Firefox Phone — Gone in a Flash, Good News for Mozilla

The new Firefox phone has come and gone, which could be very welcome news for Mozilla, fans of its popular Firefox browser, as well as supporters of the HTML5 web standard.

Conventional wisdom holds that the Firefox mobile operating system (OS) has a very steep, tough (read: nearly impossible) road ahead of it. After all, the mobility marketplace is almost completely dominated by Android and Apple’s iOS. Windows Phone and RIM’s BlackBerry are left fighting for a very distant third place, both with market shares in the low single digits.

It Came and It Went

No one disputes that the mobile market environment is a tough one for a new player seeking a foothold. But as Seth Rosenblatt reports at CNET, Mozilla got some positive news when its Firefox phone, the ZTE Open, sold out on eBay the first day they appeared.

Admittedly the numbers of handsets involved were minuscule: A total of 985 of the US version and 990 of the British model were sold.

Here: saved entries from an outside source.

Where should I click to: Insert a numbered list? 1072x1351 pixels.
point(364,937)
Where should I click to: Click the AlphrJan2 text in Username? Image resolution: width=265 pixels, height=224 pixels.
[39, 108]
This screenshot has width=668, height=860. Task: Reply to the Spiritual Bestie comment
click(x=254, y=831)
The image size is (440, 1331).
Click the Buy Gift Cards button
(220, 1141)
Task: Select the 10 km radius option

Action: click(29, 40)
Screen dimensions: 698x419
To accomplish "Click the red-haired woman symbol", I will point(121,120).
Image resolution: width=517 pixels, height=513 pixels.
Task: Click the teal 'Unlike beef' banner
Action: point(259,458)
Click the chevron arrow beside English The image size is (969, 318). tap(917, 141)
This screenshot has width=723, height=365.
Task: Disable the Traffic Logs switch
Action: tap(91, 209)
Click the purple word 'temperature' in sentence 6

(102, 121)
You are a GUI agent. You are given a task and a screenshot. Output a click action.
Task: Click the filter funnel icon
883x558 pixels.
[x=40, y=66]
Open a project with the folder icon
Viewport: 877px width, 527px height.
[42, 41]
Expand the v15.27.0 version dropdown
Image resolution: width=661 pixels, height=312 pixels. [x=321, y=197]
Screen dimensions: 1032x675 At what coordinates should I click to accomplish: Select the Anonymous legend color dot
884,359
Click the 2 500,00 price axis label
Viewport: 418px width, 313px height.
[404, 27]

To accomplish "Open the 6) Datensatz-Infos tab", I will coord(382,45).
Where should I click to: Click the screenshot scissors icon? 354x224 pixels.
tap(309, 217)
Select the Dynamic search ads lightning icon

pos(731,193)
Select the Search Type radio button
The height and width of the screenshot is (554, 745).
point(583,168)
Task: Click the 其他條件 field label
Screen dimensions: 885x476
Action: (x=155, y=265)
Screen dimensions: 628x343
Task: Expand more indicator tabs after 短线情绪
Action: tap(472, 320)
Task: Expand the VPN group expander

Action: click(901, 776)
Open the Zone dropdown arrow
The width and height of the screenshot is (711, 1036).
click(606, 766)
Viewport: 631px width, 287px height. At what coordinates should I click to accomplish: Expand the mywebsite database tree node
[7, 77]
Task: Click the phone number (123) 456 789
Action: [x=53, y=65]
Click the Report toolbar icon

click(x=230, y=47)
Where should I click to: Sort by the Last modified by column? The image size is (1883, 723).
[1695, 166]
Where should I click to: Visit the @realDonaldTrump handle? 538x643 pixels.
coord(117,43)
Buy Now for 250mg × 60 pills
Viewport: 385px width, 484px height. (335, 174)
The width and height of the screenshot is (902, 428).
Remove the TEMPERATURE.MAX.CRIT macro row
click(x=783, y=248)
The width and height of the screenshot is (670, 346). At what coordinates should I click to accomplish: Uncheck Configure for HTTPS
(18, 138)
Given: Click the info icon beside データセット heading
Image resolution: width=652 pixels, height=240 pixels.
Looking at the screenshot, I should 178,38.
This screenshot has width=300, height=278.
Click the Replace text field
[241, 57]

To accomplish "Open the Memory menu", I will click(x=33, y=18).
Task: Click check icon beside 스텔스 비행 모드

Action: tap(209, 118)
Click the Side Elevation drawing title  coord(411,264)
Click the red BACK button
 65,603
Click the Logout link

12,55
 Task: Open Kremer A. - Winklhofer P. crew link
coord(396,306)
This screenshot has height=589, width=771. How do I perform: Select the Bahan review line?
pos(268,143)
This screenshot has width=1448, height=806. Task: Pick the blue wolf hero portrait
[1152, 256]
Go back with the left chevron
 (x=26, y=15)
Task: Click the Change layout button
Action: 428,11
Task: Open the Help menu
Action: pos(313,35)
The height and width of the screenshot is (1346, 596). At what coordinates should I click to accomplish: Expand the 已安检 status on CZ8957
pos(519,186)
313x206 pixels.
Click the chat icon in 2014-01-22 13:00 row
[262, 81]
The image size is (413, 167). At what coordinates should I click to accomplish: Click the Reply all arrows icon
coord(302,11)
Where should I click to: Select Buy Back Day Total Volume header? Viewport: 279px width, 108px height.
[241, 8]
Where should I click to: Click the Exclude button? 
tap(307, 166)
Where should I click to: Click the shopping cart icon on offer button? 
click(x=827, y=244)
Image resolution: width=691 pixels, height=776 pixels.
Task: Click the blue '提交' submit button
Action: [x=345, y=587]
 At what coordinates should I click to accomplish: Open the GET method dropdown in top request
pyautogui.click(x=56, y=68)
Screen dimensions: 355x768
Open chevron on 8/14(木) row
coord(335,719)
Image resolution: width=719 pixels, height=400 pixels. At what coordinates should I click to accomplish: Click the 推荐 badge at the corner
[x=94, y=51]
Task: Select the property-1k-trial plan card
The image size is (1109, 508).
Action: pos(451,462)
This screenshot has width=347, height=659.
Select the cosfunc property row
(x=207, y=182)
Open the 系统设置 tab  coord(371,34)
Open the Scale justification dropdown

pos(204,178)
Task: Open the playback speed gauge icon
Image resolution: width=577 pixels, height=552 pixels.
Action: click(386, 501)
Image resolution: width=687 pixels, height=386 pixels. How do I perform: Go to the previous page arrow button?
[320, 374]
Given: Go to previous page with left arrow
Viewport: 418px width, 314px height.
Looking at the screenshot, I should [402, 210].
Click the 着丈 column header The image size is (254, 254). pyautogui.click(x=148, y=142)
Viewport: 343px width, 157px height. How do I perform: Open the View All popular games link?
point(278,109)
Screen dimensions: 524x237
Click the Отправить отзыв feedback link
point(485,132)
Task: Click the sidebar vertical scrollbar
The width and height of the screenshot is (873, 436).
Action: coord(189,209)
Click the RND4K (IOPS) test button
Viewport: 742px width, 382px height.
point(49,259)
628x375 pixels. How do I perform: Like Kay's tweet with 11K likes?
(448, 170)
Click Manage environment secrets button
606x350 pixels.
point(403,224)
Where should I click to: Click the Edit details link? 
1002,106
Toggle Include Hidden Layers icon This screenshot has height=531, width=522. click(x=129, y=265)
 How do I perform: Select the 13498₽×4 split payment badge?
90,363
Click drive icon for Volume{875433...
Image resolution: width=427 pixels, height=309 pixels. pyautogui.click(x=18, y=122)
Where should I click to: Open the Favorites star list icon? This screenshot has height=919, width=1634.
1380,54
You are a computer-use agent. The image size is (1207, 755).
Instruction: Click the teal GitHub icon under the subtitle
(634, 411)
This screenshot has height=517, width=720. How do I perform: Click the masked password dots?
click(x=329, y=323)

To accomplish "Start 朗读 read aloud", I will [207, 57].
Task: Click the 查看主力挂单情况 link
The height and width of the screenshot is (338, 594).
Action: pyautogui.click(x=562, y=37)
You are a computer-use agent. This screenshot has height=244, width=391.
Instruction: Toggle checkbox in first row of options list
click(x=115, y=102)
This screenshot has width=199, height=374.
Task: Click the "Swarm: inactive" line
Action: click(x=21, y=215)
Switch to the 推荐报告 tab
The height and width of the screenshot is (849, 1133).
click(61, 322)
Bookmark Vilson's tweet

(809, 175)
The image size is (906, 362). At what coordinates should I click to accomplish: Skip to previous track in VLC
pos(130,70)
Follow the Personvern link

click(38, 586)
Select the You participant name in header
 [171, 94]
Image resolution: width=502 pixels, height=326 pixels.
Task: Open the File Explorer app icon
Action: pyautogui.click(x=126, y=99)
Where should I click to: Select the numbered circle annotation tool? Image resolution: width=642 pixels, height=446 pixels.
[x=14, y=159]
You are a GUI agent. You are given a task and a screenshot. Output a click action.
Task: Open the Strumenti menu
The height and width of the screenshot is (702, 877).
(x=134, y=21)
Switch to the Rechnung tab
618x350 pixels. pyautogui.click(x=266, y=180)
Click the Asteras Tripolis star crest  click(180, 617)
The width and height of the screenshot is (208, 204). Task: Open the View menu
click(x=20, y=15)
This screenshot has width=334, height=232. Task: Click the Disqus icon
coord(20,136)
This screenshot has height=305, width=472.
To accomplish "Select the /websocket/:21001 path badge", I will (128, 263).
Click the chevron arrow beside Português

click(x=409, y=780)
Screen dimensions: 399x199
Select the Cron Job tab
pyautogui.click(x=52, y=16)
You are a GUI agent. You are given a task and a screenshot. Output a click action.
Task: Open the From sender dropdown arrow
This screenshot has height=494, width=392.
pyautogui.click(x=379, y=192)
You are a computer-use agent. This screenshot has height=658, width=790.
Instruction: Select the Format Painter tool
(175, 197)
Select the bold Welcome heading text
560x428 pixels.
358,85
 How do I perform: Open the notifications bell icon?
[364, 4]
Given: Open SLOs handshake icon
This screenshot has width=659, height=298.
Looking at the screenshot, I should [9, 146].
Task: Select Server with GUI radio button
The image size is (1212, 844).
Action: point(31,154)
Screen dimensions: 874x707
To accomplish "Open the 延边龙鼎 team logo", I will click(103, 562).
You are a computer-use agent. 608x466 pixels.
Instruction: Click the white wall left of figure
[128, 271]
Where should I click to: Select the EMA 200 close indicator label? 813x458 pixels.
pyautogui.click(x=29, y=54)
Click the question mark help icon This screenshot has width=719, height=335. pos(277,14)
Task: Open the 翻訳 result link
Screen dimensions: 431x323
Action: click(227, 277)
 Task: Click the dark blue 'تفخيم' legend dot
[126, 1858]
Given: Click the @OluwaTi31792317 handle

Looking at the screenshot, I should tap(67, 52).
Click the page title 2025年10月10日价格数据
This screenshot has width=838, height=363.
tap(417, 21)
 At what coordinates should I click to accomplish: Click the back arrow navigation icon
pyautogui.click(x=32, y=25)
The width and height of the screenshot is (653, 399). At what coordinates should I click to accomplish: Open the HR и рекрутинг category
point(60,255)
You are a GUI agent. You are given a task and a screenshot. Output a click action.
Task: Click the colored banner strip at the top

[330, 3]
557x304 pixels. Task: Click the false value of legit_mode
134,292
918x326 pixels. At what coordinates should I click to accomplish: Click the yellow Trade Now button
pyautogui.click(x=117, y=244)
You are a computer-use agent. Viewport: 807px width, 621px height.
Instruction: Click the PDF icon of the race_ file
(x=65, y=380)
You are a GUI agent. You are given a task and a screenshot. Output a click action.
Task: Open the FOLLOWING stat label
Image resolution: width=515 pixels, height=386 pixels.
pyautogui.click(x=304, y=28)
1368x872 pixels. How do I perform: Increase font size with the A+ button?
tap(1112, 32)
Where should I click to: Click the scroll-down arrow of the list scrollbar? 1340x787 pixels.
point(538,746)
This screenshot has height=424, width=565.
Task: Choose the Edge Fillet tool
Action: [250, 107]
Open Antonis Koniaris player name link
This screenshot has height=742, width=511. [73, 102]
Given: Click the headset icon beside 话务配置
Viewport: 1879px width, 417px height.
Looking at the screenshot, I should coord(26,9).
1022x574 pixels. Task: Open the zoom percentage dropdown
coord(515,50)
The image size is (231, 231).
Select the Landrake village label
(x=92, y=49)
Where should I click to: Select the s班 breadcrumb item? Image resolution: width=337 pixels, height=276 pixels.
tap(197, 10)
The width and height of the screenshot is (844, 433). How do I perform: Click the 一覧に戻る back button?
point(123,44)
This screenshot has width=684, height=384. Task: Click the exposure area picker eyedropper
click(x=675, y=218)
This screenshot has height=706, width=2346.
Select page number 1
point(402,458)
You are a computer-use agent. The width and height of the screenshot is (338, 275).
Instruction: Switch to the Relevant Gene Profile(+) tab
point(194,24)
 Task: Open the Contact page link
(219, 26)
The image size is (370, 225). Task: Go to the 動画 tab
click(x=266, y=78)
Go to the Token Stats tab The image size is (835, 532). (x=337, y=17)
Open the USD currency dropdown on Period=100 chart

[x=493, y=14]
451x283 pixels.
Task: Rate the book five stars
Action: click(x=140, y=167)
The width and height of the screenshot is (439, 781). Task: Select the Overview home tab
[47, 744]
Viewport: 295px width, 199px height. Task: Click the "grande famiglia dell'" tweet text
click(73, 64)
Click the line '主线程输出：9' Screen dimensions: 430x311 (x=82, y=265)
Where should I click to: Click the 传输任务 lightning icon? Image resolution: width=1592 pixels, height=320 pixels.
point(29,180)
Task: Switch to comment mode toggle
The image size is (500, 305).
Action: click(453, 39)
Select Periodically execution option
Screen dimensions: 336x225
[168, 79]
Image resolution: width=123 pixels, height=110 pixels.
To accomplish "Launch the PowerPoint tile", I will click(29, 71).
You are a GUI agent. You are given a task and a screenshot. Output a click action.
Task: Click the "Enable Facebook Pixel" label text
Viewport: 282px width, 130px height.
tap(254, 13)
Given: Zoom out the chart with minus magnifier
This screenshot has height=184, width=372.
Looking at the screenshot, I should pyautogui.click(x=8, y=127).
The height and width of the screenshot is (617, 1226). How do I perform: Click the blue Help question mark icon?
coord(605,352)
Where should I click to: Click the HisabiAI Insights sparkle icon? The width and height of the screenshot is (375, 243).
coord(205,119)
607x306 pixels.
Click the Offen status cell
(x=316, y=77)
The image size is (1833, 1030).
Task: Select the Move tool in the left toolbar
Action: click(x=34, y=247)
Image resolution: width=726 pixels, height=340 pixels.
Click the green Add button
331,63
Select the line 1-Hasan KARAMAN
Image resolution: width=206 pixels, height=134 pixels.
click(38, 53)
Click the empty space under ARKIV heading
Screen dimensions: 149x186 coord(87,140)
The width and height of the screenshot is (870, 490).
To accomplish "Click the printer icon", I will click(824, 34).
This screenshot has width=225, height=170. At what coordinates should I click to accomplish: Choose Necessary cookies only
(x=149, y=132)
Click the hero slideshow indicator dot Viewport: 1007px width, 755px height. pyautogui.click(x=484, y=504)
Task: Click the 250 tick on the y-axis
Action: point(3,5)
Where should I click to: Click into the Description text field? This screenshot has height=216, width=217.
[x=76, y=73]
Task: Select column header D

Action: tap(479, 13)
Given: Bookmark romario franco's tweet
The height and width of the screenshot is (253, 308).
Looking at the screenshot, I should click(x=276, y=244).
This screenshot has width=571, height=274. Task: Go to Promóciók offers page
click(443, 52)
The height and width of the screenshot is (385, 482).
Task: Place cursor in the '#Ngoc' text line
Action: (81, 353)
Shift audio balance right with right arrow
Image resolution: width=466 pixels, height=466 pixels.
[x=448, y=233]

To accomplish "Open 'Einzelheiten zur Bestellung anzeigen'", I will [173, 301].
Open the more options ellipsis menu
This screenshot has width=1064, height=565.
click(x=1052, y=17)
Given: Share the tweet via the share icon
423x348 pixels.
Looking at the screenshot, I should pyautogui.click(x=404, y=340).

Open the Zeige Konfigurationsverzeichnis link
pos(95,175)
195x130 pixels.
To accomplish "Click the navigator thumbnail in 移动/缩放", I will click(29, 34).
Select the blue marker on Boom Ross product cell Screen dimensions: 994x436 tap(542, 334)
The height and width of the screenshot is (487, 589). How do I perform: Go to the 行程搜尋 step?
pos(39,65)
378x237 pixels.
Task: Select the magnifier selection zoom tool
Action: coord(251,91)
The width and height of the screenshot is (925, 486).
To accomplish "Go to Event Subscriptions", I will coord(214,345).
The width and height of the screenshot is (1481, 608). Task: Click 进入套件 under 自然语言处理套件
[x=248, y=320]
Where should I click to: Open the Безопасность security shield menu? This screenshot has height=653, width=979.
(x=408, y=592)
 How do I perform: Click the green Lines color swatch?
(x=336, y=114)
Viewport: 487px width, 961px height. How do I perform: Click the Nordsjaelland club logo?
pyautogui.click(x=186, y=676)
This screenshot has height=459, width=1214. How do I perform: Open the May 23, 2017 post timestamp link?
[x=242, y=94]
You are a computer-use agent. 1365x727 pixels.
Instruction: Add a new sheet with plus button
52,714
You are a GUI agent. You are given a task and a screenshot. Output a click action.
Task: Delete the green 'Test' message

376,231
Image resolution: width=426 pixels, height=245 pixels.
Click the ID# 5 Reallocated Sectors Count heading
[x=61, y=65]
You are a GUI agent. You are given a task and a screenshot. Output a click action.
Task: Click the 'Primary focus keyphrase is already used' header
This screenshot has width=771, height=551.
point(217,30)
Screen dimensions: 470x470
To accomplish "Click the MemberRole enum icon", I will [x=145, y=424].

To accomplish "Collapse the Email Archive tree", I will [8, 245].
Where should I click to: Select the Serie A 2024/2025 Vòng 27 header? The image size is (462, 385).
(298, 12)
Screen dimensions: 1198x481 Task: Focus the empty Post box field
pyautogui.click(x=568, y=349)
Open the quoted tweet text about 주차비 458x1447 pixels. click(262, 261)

For those who missed their chance, there is no point in rushing to log on to eBay. A Mozilla representative was not sure when more of either model would be available at the online marketplace.

Firefox phones are available through carriers in some other national markets, but the carrier-free phones offered at eBay are the first to aim at the US and UK markets.

Mozilla has deliberately downplayed expectations in entering the mobility market. The low-powered ZTE Open went for $80 (£60) and offers a single-core 1GHz Qualcomm processor along with a 3.5-inch screen and three-megapixel front-facing camera. It provides 256MB of RAM and 512MB of storage.

The specs will not set the world on fire, but tech enthusiasts might still want to get their hands on the Firefox phone once more handsets become available.

The Web in Your Hand?

Mozilla is best known for its popular Firefox browser, and therein lies the story behind the Firefox mobile OS. It supports the HTML5 web standard, which means it is not reliant on developers creating apps specifically for the Firefox OS. Therefore, any HTML5 app will be available to the Firefox OS. Assuming, that is, that the app is otherwise suitable for a mobile device.

The real question Mozilla is posing involves the whole app-ified ecosystem that has come to characterize the mobile web. The wired web remains much richer, and — especially in contrast to Apple’s iOS environment — it is not a walled garden.

A case can be made that the mobile web has become app-ified for reasons inherent in mobility. Mobile devices — even tablets — are small compared to computer screens. Users on the go are surrounded by distractions, thus not really looking to surf the web.

With the HTML5 support provided by the Firefox OS, Mozilla will give us a chance to test that theory.